= Beginning of Section =

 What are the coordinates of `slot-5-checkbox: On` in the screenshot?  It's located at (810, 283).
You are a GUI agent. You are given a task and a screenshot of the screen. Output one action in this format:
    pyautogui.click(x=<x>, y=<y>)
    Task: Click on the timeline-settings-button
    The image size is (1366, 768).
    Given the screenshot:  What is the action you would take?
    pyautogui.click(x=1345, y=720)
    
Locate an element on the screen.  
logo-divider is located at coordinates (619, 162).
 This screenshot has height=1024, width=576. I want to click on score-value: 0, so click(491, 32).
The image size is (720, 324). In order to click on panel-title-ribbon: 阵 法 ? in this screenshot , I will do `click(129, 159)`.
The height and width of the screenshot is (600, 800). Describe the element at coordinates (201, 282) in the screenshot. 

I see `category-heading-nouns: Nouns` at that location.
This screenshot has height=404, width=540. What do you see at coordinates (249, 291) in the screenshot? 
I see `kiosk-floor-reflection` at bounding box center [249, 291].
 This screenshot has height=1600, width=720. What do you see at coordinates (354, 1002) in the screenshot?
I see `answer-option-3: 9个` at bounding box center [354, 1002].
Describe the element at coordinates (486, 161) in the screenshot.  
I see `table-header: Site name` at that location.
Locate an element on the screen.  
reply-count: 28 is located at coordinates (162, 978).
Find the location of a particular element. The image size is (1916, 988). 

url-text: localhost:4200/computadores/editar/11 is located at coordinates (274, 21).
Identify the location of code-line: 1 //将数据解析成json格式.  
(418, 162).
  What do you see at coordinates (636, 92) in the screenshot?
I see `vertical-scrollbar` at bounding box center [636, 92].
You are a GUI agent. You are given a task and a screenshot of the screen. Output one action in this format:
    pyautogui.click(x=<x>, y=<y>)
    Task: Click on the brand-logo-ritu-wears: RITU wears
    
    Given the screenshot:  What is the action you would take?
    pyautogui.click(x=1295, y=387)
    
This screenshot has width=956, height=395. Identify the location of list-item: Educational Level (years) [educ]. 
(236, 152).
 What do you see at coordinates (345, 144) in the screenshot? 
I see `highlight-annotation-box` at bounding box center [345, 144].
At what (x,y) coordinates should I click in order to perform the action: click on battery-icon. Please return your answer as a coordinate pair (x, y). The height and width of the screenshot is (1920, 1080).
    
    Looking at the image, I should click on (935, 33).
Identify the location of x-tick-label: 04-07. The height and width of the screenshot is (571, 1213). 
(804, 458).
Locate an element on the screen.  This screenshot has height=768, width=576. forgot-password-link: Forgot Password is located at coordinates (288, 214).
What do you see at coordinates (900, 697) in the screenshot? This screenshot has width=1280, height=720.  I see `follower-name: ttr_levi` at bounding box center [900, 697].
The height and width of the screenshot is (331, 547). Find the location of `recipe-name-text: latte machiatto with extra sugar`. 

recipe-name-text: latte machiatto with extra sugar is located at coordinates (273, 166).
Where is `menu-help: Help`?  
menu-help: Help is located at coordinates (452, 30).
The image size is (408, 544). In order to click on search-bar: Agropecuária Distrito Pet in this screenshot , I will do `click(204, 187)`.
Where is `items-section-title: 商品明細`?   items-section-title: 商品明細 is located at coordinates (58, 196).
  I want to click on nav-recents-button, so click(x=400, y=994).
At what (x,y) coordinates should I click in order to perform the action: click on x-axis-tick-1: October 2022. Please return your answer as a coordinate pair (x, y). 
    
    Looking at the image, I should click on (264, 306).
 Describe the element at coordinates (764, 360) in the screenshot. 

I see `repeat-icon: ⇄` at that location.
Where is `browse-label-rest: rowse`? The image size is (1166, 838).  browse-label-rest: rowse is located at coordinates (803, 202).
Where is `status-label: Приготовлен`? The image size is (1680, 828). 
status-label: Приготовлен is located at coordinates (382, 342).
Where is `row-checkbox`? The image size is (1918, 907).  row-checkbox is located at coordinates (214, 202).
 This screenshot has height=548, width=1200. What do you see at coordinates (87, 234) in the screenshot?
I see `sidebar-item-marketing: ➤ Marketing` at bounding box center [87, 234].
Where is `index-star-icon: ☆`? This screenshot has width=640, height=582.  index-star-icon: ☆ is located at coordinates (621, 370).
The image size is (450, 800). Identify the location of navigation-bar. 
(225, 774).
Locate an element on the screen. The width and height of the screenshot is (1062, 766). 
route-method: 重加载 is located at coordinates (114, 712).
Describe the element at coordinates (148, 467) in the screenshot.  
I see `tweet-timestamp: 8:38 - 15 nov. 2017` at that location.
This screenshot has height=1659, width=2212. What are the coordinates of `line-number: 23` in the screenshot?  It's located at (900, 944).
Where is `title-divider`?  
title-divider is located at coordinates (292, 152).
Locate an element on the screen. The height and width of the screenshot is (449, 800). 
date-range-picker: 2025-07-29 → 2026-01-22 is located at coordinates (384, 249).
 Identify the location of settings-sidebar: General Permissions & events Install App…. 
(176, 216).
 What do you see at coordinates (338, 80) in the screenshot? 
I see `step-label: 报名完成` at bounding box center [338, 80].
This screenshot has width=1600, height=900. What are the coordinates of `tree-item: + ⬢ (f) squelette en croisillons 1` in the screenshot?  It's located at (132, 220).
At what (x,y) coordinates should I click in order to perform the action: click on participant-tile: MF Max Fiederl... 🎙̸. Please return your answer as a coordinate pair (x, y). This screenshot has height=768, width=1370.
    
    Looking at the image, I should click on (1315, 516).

= End of Section =

How many lines of the records above contain the string "pair", matching case exactly? Reply with the number alone.

> **OUTPUT FOR THIS EXERCISE**: 3